As will be apparent, my familiarity with graph theory is somewhat limited; I haven't been able to find a reliable answer to this question, which may well be incorrect phrasing on my part. My question is as follows:
If I have two nodes, n1 and n2, connected by an edge e1,2. Now I introduce a third node, n3 with a single edge, e3. Is it possible for this edge, with directionality, to 'point' to the edge e1,2? That is, 'activation' of n3 would alter the weight of e1,2 via e3?
Basically, I am trying to conceptualise a model in which the 'activation' of one property (n3) influences the extent to which another property (n1) influences (via e1,2) yet another property (n2). The only way I can envision that is through an edge (e3) 'pointing at' another edge (e1,2).
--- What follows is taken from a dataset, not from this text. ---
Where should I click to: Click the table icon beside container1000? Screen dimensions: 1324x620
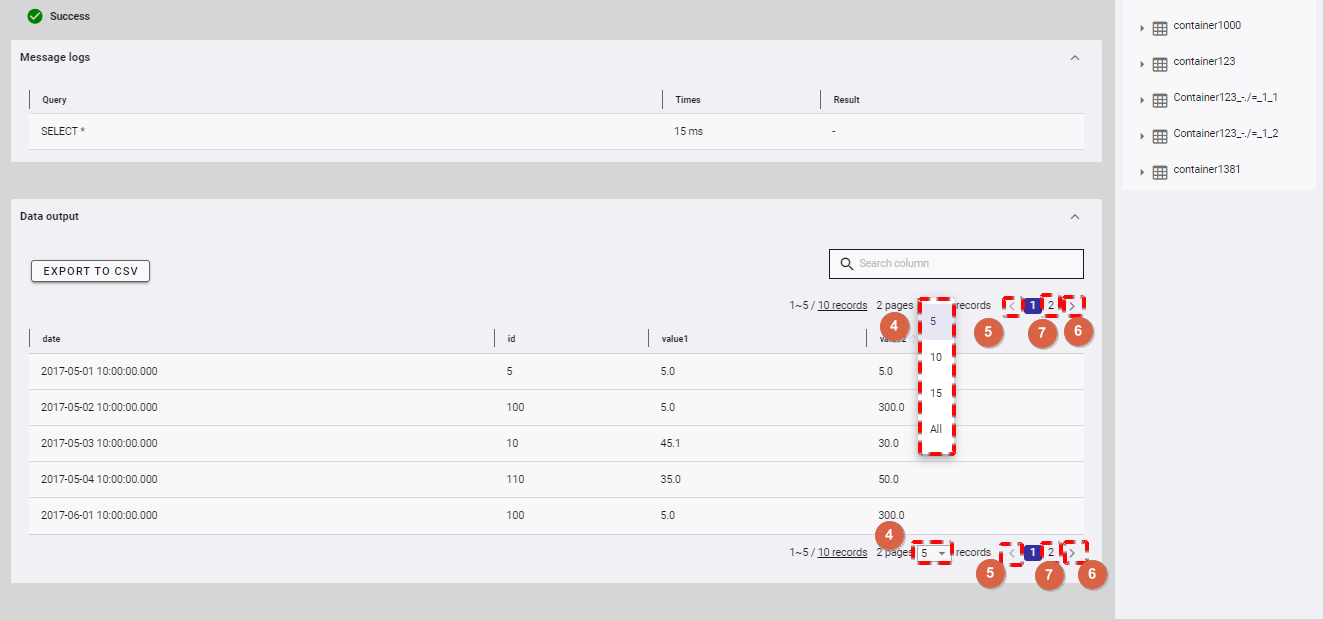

That way, activation of n3 would alter the weighting on e1,2, and therefore alter how n1 activates n2.
I am trying to avoid an edge from n3 to n1, because I do not want n3 to influence the activation of n1; that way, if I complicate the graph, n1's connection to further nodes will not be influenced by n3. For example, if I introduce a fourth node (n4), and edge between n1 and n4 (e1,4), I do not want n3 to influence n1 to n4, only n1 to n2. The activation of n1 then acts via e1,2 to influence n2, and via e1,4 to influence n4. If n3 is then active, it will only influence the e1,2 edge, without affecting e1,4.
I am sure this is such a common problem that it has been addressed multiple times. I feel that I am phrasing my searches incorrectly due to lack of familiarity with graph theory.